▶ [Task directions]
What you give back should match the entries below character for character.
:: Input records
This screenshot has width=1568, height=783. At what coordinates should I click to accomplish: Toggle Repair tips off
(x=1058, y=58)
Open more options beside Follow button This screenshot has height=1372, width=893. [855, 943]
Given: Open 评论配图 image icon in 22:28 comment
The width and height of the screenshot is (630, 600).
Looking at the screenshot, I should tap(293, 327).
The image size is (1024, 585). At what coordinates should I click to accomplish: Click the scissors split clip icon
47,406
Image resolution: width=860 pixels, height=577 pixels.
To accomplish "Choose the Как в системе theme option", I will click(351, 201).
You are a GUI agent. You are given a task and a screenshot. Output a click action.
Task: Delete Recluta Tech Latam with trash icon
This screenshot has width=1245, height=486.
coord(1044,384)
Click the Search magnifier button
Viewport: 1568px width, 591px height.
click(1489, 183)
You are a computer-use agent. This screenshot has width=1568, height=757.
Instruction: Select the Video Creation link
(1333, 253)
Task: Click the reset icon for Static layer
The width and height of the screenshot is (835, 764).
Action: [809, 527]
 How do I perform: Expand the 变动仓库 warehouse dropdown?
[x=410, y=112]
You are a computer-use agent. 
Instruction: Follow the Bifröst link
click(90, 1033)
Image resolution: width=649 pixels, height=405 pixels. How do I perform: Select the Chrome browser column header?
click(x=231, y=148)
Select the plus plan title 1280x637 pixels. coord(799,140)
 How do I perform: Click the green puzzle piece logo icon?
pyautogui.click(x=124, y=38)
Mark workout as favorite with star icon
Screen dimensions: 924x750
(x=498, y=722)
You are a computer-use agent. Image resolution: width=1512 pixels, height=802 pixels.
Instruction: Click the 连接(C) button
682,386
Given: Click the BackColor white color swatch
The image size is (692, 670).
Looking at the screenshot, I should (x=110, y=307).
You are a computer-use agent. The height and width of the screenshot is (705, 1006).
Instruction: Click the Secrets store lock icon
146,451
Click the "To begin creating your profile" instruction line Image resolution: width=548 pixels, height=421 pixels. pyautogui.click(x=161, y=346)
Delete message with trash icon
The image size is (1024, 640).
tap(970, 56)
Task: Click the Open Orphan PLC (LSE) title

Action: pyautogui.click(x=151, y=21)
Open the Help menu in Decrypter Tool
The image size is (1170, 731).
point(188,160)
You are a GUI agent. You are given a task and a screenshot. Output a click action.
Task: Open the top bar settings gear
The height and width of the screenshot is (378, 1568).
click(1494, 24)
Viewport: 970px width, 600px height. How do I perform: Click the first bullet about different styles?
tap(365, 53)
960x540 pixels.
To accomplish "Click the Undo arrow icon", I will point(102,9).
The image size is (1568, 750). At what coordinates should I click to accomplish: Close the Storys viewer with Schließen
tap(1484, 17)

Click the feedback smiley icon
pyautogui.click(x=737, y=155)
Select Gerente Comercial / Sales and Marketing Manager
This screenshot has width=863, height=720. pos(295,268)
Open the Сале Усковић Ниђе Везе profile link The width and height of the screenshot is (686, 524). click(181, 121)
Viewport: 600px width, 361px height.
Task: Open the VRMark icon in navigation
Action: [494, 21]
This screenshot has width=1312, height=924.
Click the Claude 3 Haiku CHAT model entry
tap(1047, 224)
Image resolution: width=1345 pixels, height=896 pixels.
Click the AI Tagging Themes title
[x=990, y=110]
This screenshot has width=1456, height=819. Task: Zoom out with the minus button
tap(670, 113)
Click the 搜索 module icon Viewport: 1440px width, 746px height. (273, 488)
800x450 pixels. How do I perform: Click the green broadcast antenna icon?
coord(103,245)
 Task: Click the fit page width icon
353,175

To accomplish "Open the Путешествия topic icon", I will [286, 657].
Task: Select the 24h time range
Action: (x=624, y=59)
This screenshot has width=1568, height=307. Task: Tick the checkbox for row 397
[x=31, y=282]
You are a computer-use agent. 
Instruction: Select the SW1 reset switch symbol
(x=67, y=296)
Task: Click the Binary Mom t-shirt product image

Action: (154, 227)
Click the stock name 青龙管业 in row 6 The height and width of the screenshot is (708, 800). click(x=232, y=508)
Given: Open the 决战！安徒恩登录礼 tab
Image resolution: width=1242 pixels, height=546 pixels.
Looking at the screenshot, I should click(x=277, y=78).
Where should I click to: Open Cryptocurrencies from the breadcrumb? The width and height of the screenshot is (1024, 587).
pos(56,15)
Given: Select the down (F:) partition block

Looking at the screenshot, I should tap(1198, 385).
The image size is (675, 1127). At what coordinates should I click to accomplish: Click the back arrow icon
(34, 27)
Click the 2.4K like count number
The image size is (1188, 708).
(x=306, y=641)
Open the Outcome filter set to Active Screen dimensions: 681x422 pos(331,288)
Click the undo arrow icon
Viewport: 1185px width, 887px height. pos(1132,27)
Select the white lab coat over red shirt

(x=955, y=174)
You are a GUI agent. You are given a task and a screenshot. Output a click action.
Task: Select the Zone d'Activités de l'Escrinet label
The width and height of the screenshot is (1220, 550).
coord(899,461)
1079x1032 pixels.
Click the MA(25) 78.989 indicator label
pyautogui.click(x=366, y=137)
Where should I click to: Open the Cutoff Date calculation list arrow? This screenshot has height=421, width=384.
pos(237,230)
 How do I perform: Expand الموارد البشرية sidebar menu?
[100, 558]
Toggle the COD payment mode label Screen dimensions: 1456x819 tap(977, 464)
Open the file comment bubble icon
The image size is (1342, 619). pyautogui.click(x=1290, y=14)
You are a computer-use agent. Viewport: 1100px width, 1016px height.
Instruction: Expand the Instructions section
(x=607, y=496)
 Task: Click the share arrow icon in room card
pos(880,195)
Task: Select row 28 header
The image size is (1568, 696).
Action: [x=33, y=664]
::::
▶ [Response to the exercise]
This screenshot has width=1568, height=783. At what coordinates should I click to accomplish: Toggle Repair tips off
(x=1058, y=58)
Open more options beside Follow button This screenshot has height=1372, width=893. [855, 943]
Given: Open 评论配图 image icon in 22:28 comment
The width and height of the screenshot is (630, 600).
Looking at the screenshot, I should tap(293, 327).
The image size is (1024, 585). At what coordinates should I click to accomplish: Click the scissors split clip icon
47,406
Image resolution: width=860 pixels, height=577 pixels.
To accomplish "Choose the Как в системе theme option", I will click(351, 201).
You are a GUI agent. You are given a task and a screenshot. Output a click action.
Task: Delete Recluta Tech Latam with trash icon
This screenshot has width=1245, height=486.
coord(1044,384)
Click the Search magnifier button
Viewport: 1568px width, 591px height.
click(1489, 183)
You are a computer-use agent. This screenshot has width=1568, height=757.
Instruction: Select the Video Creation link
(1333, 253)
Task: Click the reset icon for Static layer
The width and height of the screenshot is (835, 764).
Action: [809, 527]
 How do I perform: Expand the 变动仓库 warehouse dropdown?
[x=410, y=112]
You are a computer-use agent. 
Instruction: Follow the Bifröst link
click(90, 1033)
Image resolution: width=649 pixels, height=405 pixels. How do I perform: Select the Chrome browser column header?
click(x=231, y=148)
Select the plus plan title 1280x637 pixels. coord(799,140)
 How do I perform: Click the green puzzle piece logo icon?
pyautogui.click(x=124, y=38)
Mark workout as favorite with star icon
Screen dimensions: 924x750
(x=498, y=722)
You are a computer-use agent. Image resolution: width=1512 pixels, height=802 pixels.
Instruction: Click the 连接(C) button
682,386
Given: Click the BackColor white color swatch
The image size is (692, 670).
Looking at the screenshot, I should (x=110, y=307).
You are a computer-use agent. The height and width of the screenshot is (705, 1006).
Instruction: Click the Secrets store lock icon
146,451
Click the "To begin creating your profile" instruction line Image resolution: width=548 pixels, height=421 pixels. pyautogui.click(x=161, y=346)
Delete message with trash icon
The image size is (1024, 640).
tap(970, 56)
Task: Click the Open Orphan PLC (LSE) title

Action: pyautogui.click(x=151, y=21)
Open the Help menu in Decrypter Tool
The image size is (1170, 731).
point(188,160)
You are a GUI agent. You are given a task and a screenshot. Output a click action.
Task: Open the top bar settings gear
The height and width of the screenshot is (378, 1568).
click(1494, 24)
Viewport: 970px width, 600px height. How do I perform: Click the first bullet about different styles?
tap(365, 53)
960x540 pixels.
To accomplish "Click the Undo arrow icon", I will point(102,9).
The image size is (1568, 750). At what coordinates should I click to accomplish: Close the Storys viewer with Schließen
tap(1484, 17)

Click the feedback smiley icon
pyautogui.click(x=737, y=155)
Select Gerente Comercial / Sales and Marketing Manager
This screenshot has width=863, height=720. pos(295,268)
Open the Сале Усковић Ниђе Везе profile link The width and height of the screenshot is (686, 524). click(181, 121)
Viewport: 600px width, 361px height.
Task: Open the VRMark icon in navigation
Action: [494, 21]
This screenshot has width=1312, height=924.
Click the Claude 3 Haiku CHAT model entry
tap(1047, 224)
Image resolution: width=1345 pixels, height=896 pixels.
Click the AI Tagging Themes title
[x=990, y=110]
This screenshot has width=1456, height=819. Task: Zoom out with the minus button
tap(670, 113)
Click the 搜索 module icon Viewport: 1440px width, 746px height. (273, 488)
800x450 pixels. How do I perform: Click the green broadcast antenna icon?
coord(103,245)
 Task: Click the fit page width icon
353,175

To accomplish "Open the Путешествия topic icon", I will [286, 657].
Task: Select the 24h time range
Action: (x=624, y=59)
This screenshot has width=1568, height=307. Task: Tick the checkbox for row 397
[x=31, y=282]
You are a computer-use agent. 
Instruction: Select the SW1 reset switch symbol
(x=67, y=296)
Task: Click the Binary Mom t-shirt product image

Action: (154, 227)
Click the stock name 青龙管业 in row 6 The height and width of the screenshot is (708, 800). click(x=232, y=508)
Given: Open the 决战！安徒恩登录礼 tab
Image resolution: width=1242 pixels, height=546 pixels.
Looking at the screenshot, I should click(x=277, y=78).
Where should I click to: Open Cryptocurrencies from the breadcrumb? The width and height of the screenshot is (1024, 587).
pos(56,15)
Given: Select the down (F:) partition block

Looking at the screenshot, I should tap(1198, 385).
The image size is (675, 1127). At what coordinates should I click to accomplish: Click the back arrow icon
(34, 27)
Click the 2.4K like count number
The image size is (1188, 708).
(x=306, y=641)
Open the Outcome filter set to Active Screen dimensions: 681x422 pos(331,288)
Click the undo arrow icon
Viewport: 1185px width, 887px height. pos(1132,27)
Select the white lab coat over red shirt

(x=955, y=174)
You are a GUI agent. You are given a task and a screenshot. Output a click action.
Task: Select the Zone d'Activités de l'Escrinet label
The width and height of the screenshot is (1220, 550).
coord(899,461)
1079x1032 pixels.
Click the MA(25) 78.989 indicator label
pyautogui.click(x=366, y=137)
Where should I click to: Open the Cutoff Date calculation list arrow? This screenshot has height=421, width=384.
pos(237,230)
 How do I perform: Expand الموارد البشرية sidebar menu?
[100, 558]
Toggle the COD payment mode label Screen dimensions: 1456x819 tap(977, 464)
Open the file comment bubble icon
The image size is (1342, 619). pyautogui.click(x=1290, y=14)
You are a computer-use agent. Viewport: 1100px width, 1016px height.
Instruction: Expand the Instructions section
(x=607, y=496)
 Task: Click the share arrow icon in room card
pos(880,195)
Task: Select row 28 header
The image size is (1568, 696).
Action: [x=33, y=664]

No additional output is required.